▶ DESCRIPTION OF THE TASK:
Quote word for word the lines of the data below, from the line containing "Task: Open the 工具 tools menu" through the end of the data, both ends included. Leave the pictures out of your answer.

Screen grounding examples

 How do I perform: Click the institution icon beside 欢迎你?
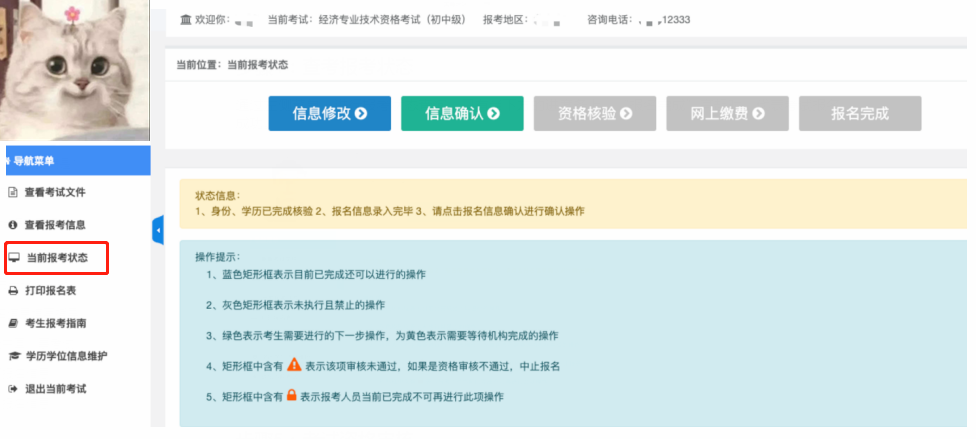(x=185, y=20)
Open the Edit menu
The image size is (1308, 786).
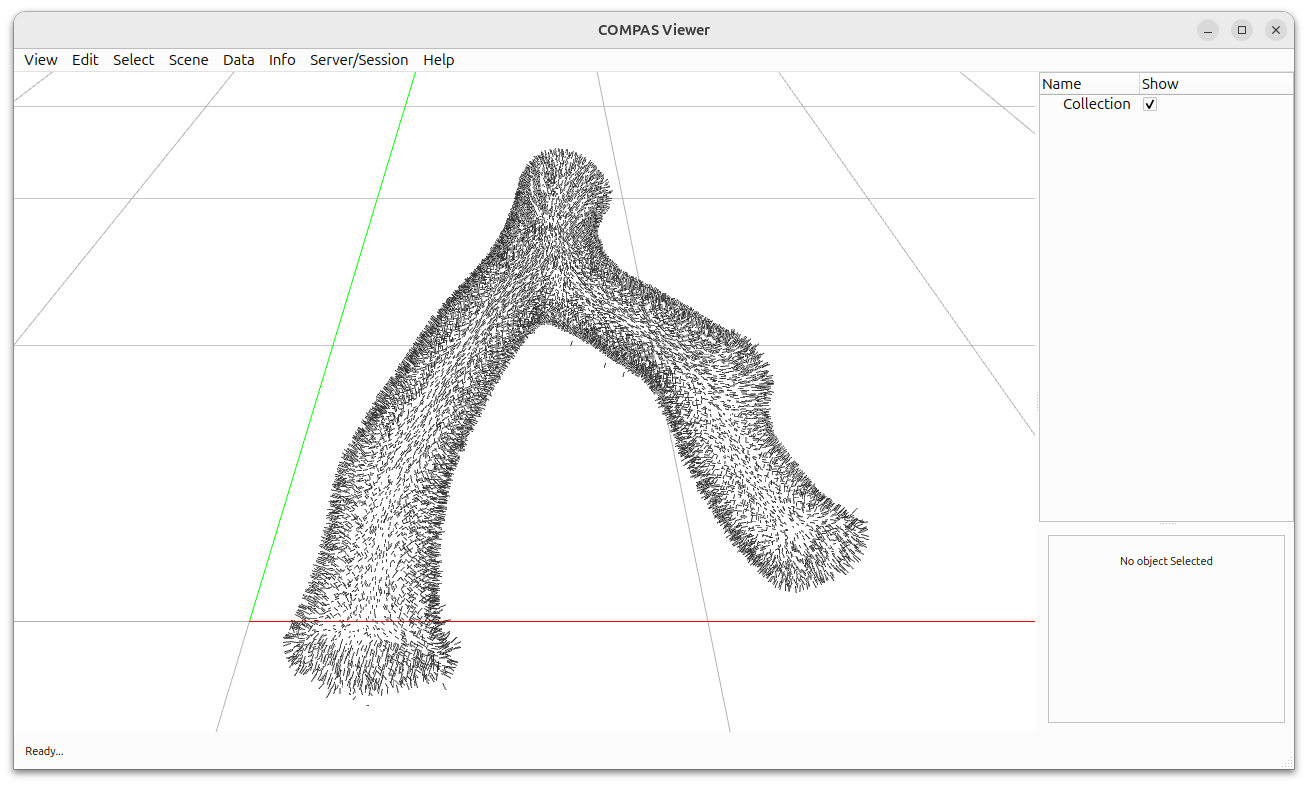point(85,60)
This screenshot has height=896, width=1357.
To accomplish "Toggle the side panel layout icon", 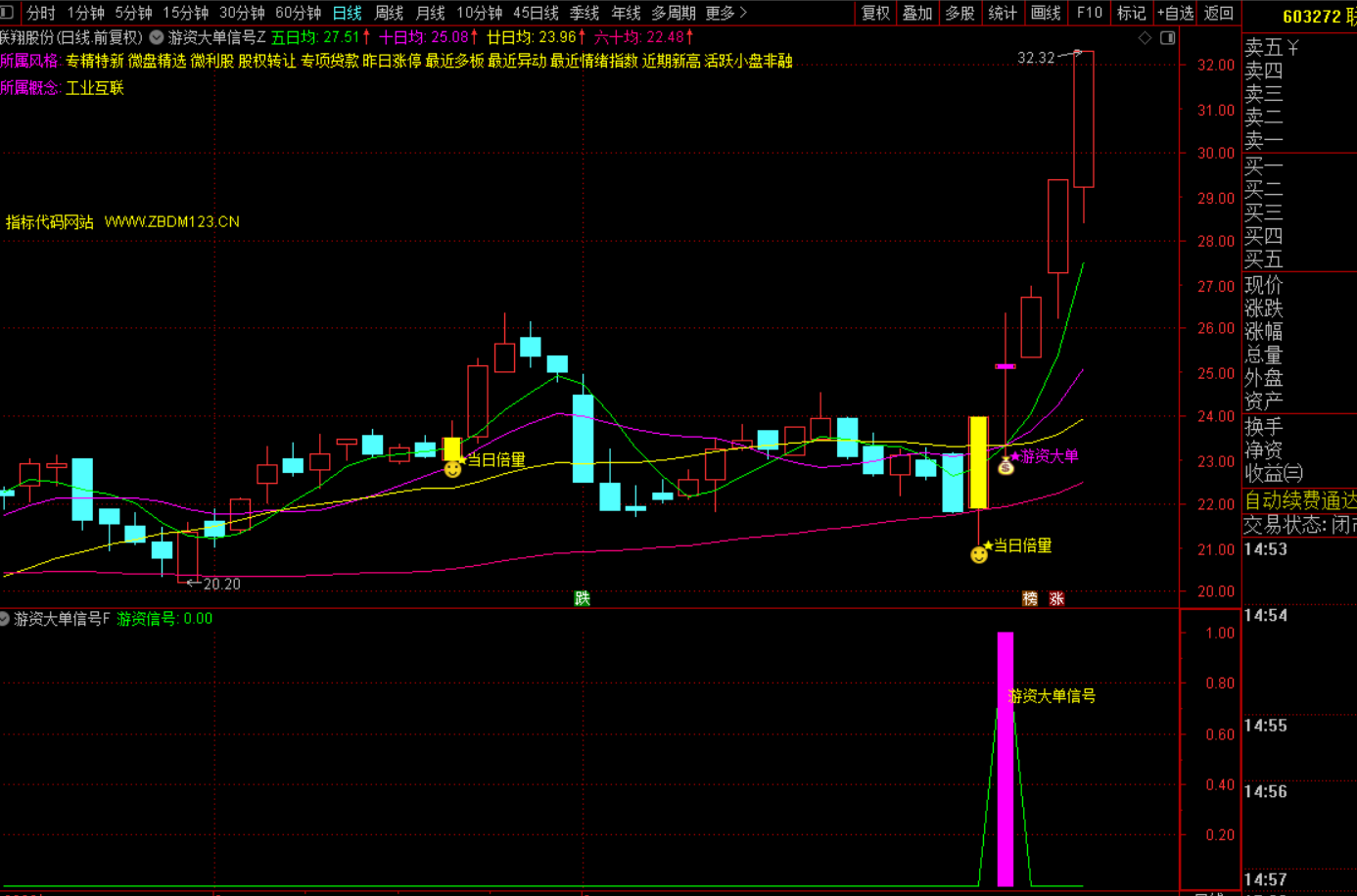I will 1167,38.
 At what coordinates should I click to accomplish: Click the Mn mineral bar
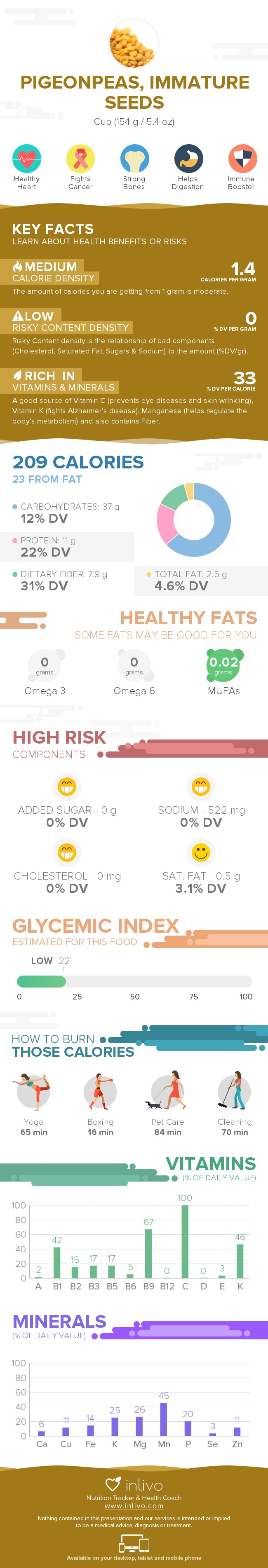pyautogui.click(x=163, y=1419)
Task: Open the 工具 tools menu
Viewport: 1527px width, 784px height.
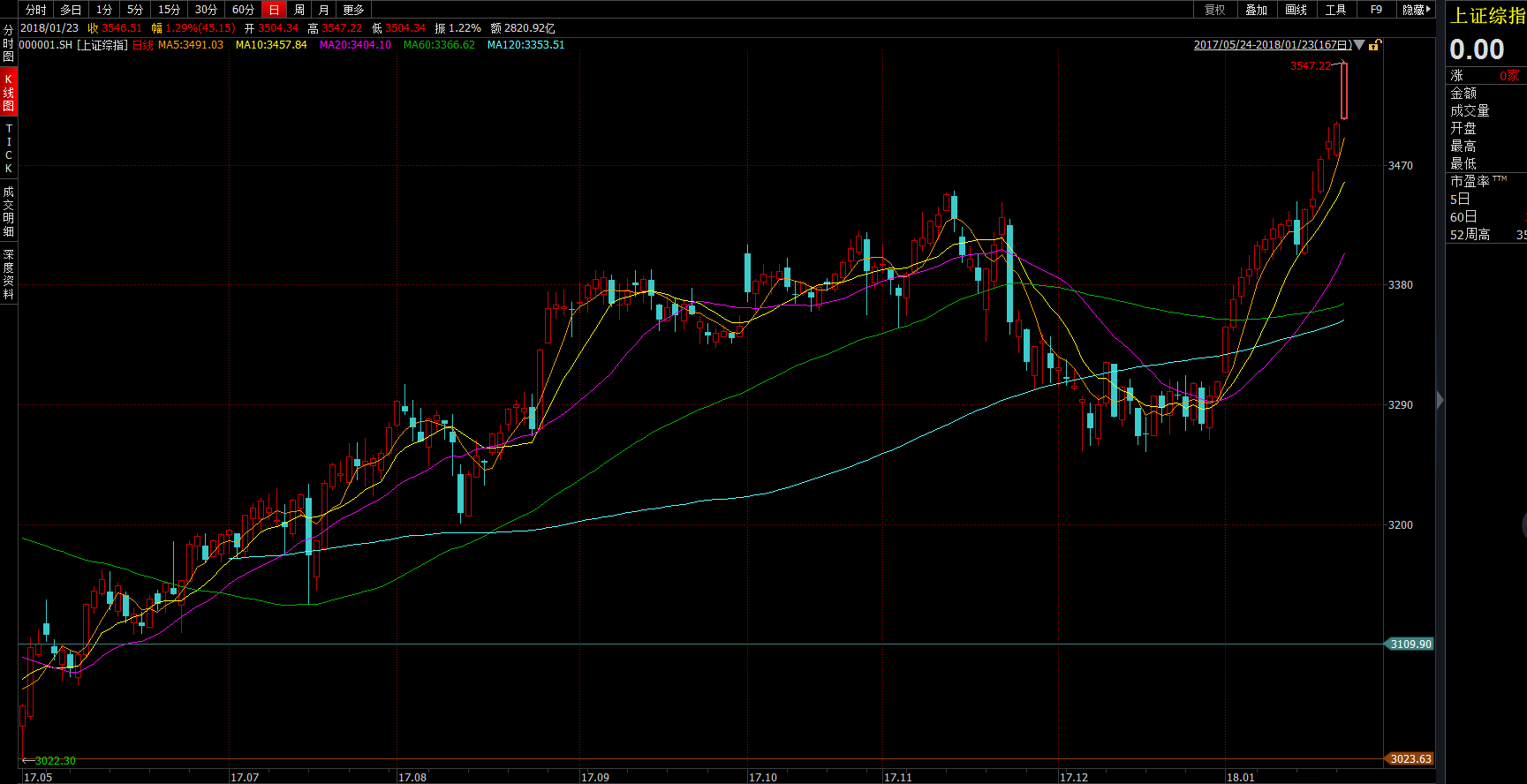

▶ THE COMPLETED TASK:
Task: Open the 工具 tools menu
Viewport: 1527px width, 784px height.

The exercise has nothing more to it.